[Entries from a dataset]
====

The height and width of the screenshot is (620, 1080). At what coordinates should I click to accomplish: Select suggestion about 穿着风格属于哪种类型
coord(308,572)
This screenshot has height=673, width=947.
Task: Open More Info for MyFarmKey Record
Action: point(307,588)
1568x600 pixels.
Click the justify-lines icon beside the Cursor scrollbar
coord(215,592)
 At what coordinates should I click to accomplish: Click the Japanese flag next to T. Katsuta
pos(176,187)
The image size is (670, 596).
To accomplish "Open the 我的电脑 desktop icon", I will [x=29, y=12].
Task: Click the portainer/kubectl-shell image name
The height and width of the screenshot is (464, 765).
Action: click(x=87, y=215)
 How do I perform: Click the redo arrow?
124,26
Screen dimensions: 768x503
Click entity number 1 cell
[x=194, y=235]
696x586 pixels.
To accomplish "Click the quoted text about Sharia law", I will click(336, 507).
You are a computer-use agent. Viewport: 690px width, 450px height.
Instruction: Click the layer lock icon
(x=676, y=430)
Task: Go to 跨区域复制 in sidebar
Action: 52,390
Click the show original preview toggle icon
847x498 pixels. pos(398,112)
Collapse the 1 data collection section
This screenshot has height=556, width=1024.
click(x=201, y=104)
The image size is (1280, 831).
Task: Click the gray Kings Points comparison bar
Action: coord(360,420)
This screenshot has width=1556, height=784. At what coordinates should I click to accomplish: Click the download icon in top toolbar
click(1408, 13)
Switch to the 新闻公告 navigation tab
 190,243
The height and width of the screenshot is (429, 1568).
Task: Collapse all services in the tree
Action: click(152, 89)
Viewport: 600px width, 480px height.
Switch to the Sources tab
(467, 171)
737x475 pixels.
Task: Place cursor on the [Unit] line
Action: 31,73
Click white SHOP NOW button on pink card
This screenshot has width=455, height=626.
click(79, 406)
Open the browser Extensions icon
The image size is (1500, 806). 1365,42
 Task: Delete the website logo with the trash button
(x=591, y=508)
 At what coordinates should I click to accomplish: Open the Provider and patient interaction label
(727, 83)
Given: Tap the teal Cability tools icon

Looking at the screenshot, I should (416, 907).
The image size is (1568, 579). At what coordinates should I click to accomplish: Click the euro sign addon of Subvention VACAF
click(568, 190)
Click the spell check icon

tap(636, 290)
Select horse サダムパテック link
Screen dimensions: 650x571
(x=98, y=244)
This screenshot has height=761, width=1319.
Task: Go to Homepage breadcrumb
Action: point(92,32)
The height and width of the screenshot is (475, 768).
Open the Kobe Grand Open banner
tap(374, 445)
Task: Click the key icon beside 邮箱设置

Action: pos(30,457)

====

Please write out all the rows above again, substituting "undo arrow" for "redo arrow" and leaving everything else the same.

The height and width of the screenshot is (620, 1080). At what coordinates should I click to accomplish: Select suggestion about 穿着风格属于哪种类型
coord(308,572)
This screenshot has height=673, width=947.
Task: Open More Info for MyFarmKey Record
Action: point(307,588)
1568x600 pixels.
Click the justify-lines icon beside the Cursor scrollbar
coord(215,592)
 At what coordinates should I click to accomplish: Click the Japanese flag next to T. Katsuta
pos(176,187)
The image size is (670, 596).
To accomplish "Open the 我的电脑 desktop icon", I will [x=29, y=12].
Task: Click the portainer/kubectl-shell image name
The height and width of the screenshot is (464, 765).
Action: click(x=87, y=215)
 How do I perform: Click the undo arrow?
124,26
Screen dimensions: 768x503
Click entity number 1 cell
[x=194, y=235]
696x586 pixels.
To accomplish "Click the quoted text about Sharia law", I will click(336, 507).
You are a computer-use agent. Viewport: 690px width, 450px height.
Instruction: Click the layer lock icon
(x=676, y=430)
Task: Go to 跨区域复制 in sidebar
Action: 52,390
Click the show original preview toggle icon
847x498 pixels. pos(398,112)
Collapse the 1 data collection section
This screenshot has height=556, width=1024.
click(x=201, y=104)
The image size is (1280, 831).
Task: Click the gray Kings Points comparison bar
Action: coord(360,420)
This screenshot has width=1556, height=784. At what coordinates should I click to accomplish: Click the download icon in top toolbar
click(1408, 13)
Switch to the 新闻公告 navigation tab
 190,243
The height and width of the screenshot is (429, 1568).
Task: Collapse all services in the tree
Action: click(152, 89)
Viewport: 600px width, 480px height.
Switch to the Sources tab
(467, 171)
737x475 pixels.
Task: Place cursor on the [Unit] line
Action: 31,73
Click white SHOP NOW button on pink card
This screenshot has width=455, height=626.
click(79, 406)
Open the browser Extensions icon
The image size is (1500, 806). 1365,42
 Task: Delete the website logo with the trash button
(x=591, y=508)
 At what coordinates should I click to accomplish: Open the Provider and patient interaction label
(727, 83)
Given: Tap the teal Cability tools icon

Looking at the screenshot, I should (416, 907).
The image size is (1568, 579). At what coordinates should I click to accomplish: Click the euro sign addon of Subvention VACAF
click(568, 190)
Click the spell check icon

tap(636, 290)
Select horse サダムパテック link
Screen dimensions: 650x571
(x=98, y=244)
This screenshot has height=761, width=1319.
Task: Go to Homepage breadcrumb
Action: point(92,32)
The height and width of the screenshot is (475, 768).
Open the Kobe Grand Open banner
tap(374, 445)
Task: Click the key icon beside 邮箱设置

Action: pos(30,457)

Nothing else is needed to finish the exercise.